溫槿年後初六初七都得在醫院值班, 所以和靳桉都定的是初五下午飛回京市的機票。
從年三十到今天初三,兩人把南廈到處都逛了一圈。
除開昨天晚上溫槿醒過來,發現靳桉突然神神秘秘消失了幾個小時以外,兩人都是黏糊在一起的。
溫槿還問過靳桉他做什麼去了, 可惜靳桉只是笑著過來親她沒說, 這一吻過去, 溫槿也就把這件事模模糊糊忘在腦後了。
這天晚上回到酒店, 溫槿有點醫院工作群裡的表格需要填寫,靳桉就先洗漱去了。
填好表格, 剛好靳桉洗漱完。
男人就圍了一條白色浴巾, 肌理線條緊實流暢, 肩背上還有些微擦乾的水珠, 隨著他走動的動作向下滑動,順著人魚線慢慢延伸進浴巾內。
這幾天未理髮,男人墨色的頭髮長長了不少,碎髮沾了水, 幾簇幾簇地落在額前。
溫槿正坐在酒店落地窗邊的沙發上, 看著男人一邊朝她走過來,一邊抬手將額前碎髮隨意向後一耙,露出凜冽深邃的眉宇。

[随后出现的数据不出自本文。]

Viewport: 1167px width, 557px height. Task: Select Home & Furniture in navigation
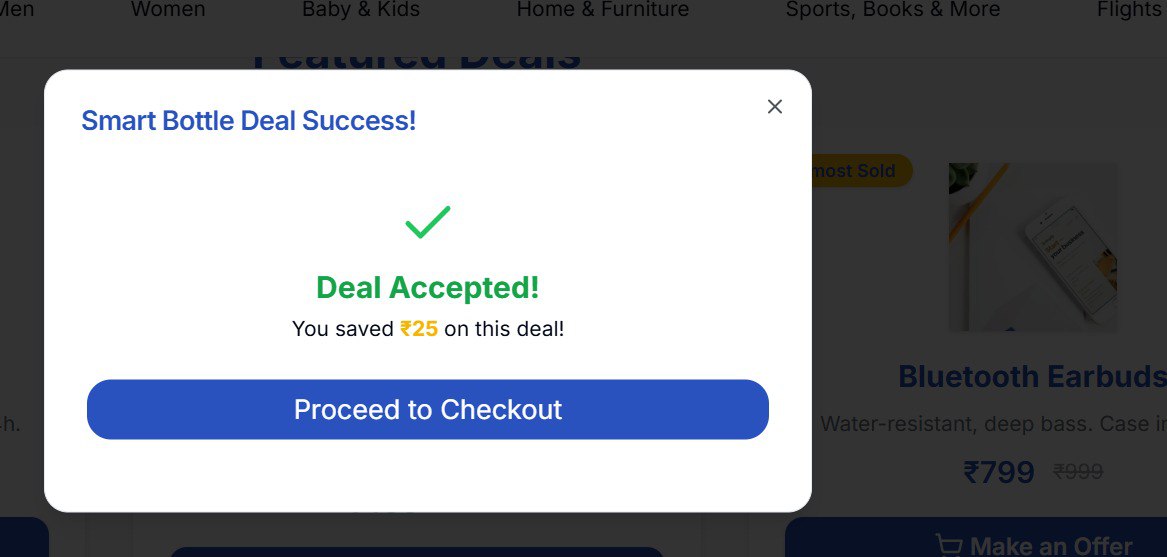click(603, 10)
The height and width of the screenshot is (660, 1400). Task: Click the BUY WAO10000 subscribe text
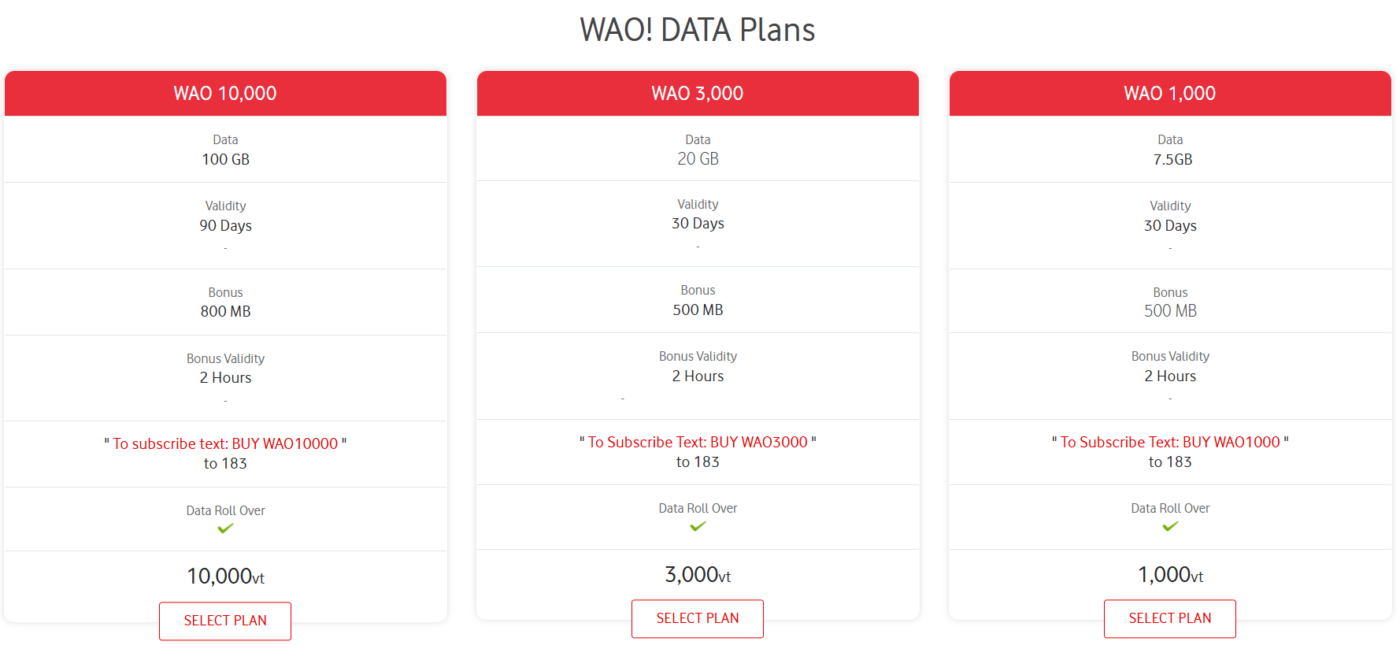tap(225, 443)
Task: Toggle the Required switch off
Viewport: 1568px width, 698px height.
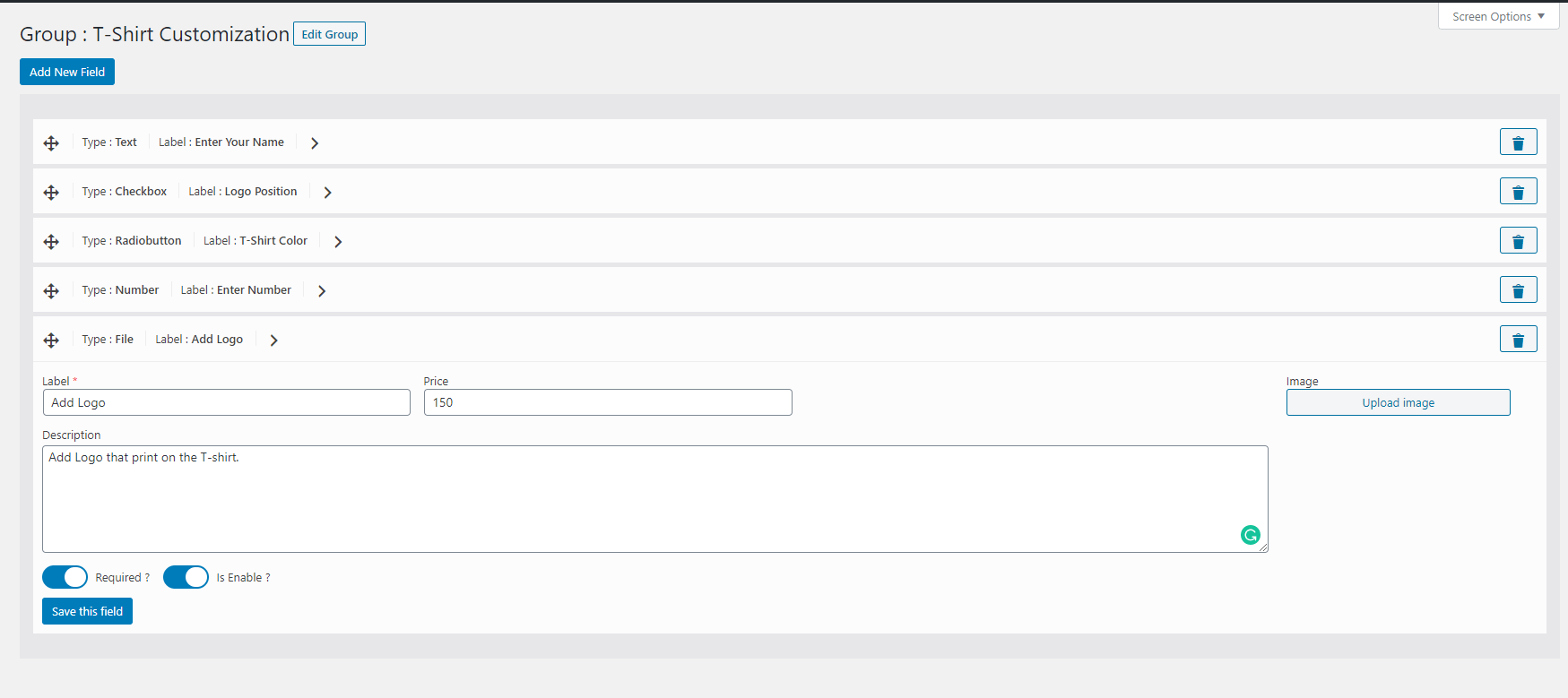Action: click(x=65, y=577)
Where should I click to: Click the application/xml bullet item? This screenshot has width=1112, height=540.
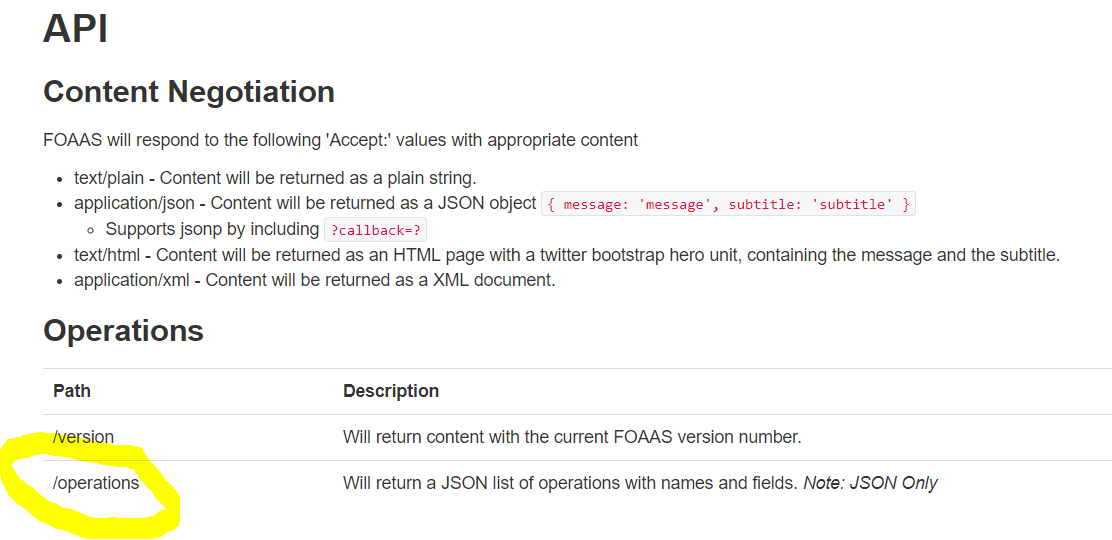coord(132,280)
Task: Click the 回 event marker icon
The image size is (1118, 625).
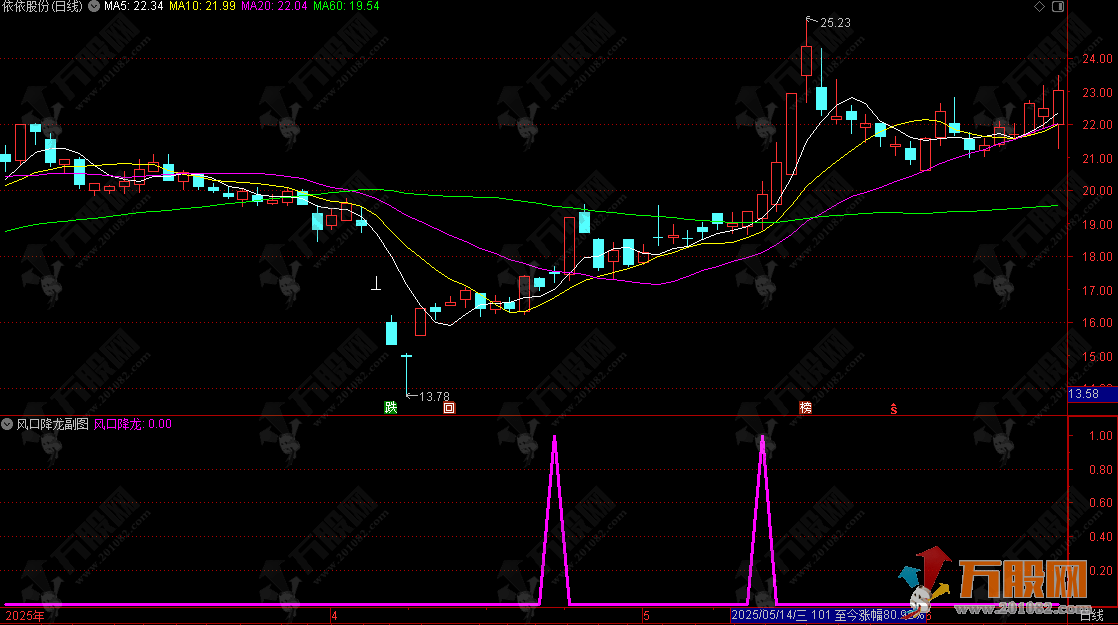Action: point(449,407)
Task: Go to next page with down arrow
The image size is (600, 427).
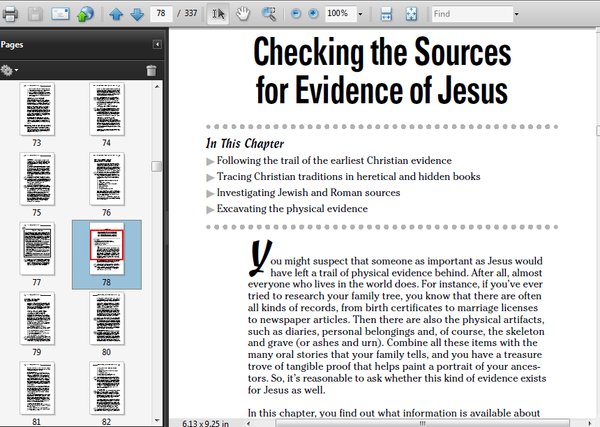Action: (x=137, y=14)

緊跟著薄荷味撲面而來,靳桉彎下腰,單手抬著她下巴,低頭吻下來。
輕淡的薄荷味順著浴室內的水蒸氣一同蒸騰而出, 緩慢無聲地鋪滿整間房間。
滾燙舌尖撬開唇瓣伸進來的瞬間, 溫槿頭皮一麻, 又想起這幾天來夜夜的刺激。
什麼腿啊嘴啊腰啊, 凡是能想到的姿勢, 靳桉似乎都興致勃勃地拉著她要嘗試一遍。
白天裡這人總是話說得好好的,一到晚上就完全變了樣。
最開始同居的時候靳桉還能有所收斂,在她嗚咽的時候會停下來,照顧她的感受。
到後來,這“停下來”的動作就變成了壞心眼的輕磨,反而比簡單的衝撞更加讓人難耐。
每當這時,她總會哭得更兇,一邊潰不成軍、全身發軟地罵,一邊又因為無法忽視的快感而刺激得全身顫慄,圓潤的指甲在靳桉的手臂、後背、腹肌間留下小貓撓過般的抓痕。
眼淚和哭聲起不到任何作用,反而還能成為男人的躁動劑。
嘖嘖水聲在耳邊響起,似乎是嫌這個姿勢不方便,靳桉輕而易舉掐著她腰將她從沙發上提了起來,又將她兩條腿一左一右抬高托住,像是抱著小考拉一樣。
背抵在落地窗玻璃上,溫槿輕抖了下,側過頭去,小聲說不要。
“真不要……嗚……”
靳桉哼笑,沒繼續追她的唇,反而就著她扭頭過去的姿勢,密密麻麻從她耳根一路吻下去,脖頸間觸感溼溼熱熱,激起溫槿一身的雞皮疙瘩。
腿架在男人腰上,溫槿也不怕掉下去,她蜷著手指,伸出手猶如溺水之人求助般在靳桉腦後抓了抓,好不容易積蓄了點力氣,終於扯住了靳桉的頭髮。
然後用力,將男人的氣息從自己脖頸間移開。
溫槿不敢對上那雙沾滿情慾的眼睛,她目光躲閃,低著眼支支吾吾半天,終於想出來個理由。
“我餓了……”
她嘟著嘴,終於抬起頭來和靳桉對視。
沒成想詞不達意,聽完後靳桉只是笑,盯著她,笑得又壞又不正經:“這不是在餵飽你?”
溫槿眼睛瞪大,臉火燒火燎的。
“!”
她哪裡是這個意思!
她懊悔著本來白天想好了要在外面玩到很晚才回來,這樣靳桉就沒精力擺弄她,結果逛著逛著,又不知道怎麼稀裡糊塗被男人連哄帶騙著早早回酒店來了。
靳桉手挪到她膝彎,眼看著要抱著她往床邊帶,溫槿死命搖頭制止:“我,真的餓了!”
話音剛落,她肚子應景地咕咕叫了幾聲。